◆ **Your goal**
Resume the forum thread about Glo Bob bobbers by writing the post that follows its last heading.

◆ **Text provided**
#####
# Glo Bob bobbers



## Pole Squeezer (Jun 21, 2008)

If anyone in this forum is looking for bobbers with the weighted pins inserted, here are 2 sites that sells in bulk. http://www.hookngun.com/cgi-bin/shop.pl/SID=1445900107.9982/page=product.html/product=35.
















http://shop.millerrodandgun.com/product.weighted-bobber-30-3074


----------



## c. j. stone (Sep 24, 2006)

Thanks for posting, I use those almost exclusively. I still have several of the originals in the small and large sizes. They used to be sold by the inventor who lived near Wft Lake. He sold them to local bait shops. They were referred to as "Heater" bobbers. Mogadore Bait sells them now but they are not quite the same(made in China) and the "quality" is Not good anymore, mostly the plugs have sharp "flash" edges and are now tapered slightly causing them to slip down on the line when casting-or constantly falling out completely! One fix is to scrap the mold flash off w/a knife before using, then wrap the line around the plug several times before inserting which gives a better grip. Those ARE great prices however-thanks again!


----------



## Pole Squeezer (Jun 21, 2008)
#####
◆ **Provided data**
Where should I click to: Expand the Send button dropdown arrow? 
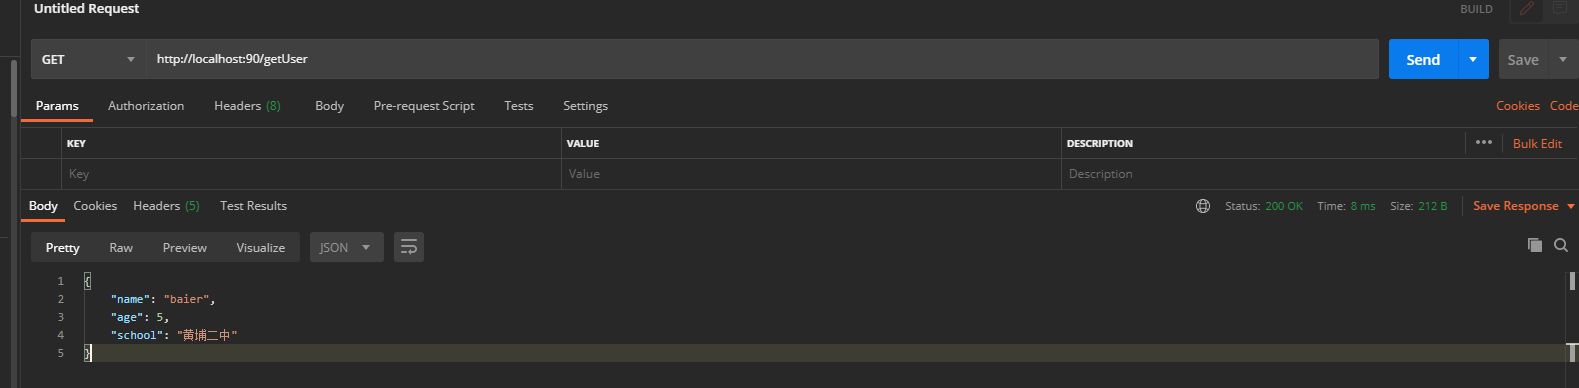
#####
◆ **The result**
c. j. stone said:


> Thanks for posting, I use those almost exclusively. I still have several of the originals in the small and large sizes. They used to be sold by the inventor who lived near Wft Lake. He sold them to local bait shops. They were referred to as "Heater" bobbers. Mogadore Bait sells them now but they are not quite the same(made in China) and the "quality" is Not good anymore, mostly the plugs have sharp "flash" edges and are now tapered slightly causing them to slip down on the line when casting-or constantly falling out completely! One fix is to scrap the mold flash off w/a knife before using, then wrap the line around the plug several times before inserting which gives a better grip. Those ARE great prices however-thanks again!


You're right, the quality is not the same, the bobber itself seems to be slightly smaller than the original design, I notice too that a 1/16 oz jig will pull the smaller size bobber completely under water, seemed like the original bobbers handled the weight better. I also scrape the lead weight, and wrap my line around the lead shaft to keep if from sliding off when casting.....Still manageable after a little tweaking though...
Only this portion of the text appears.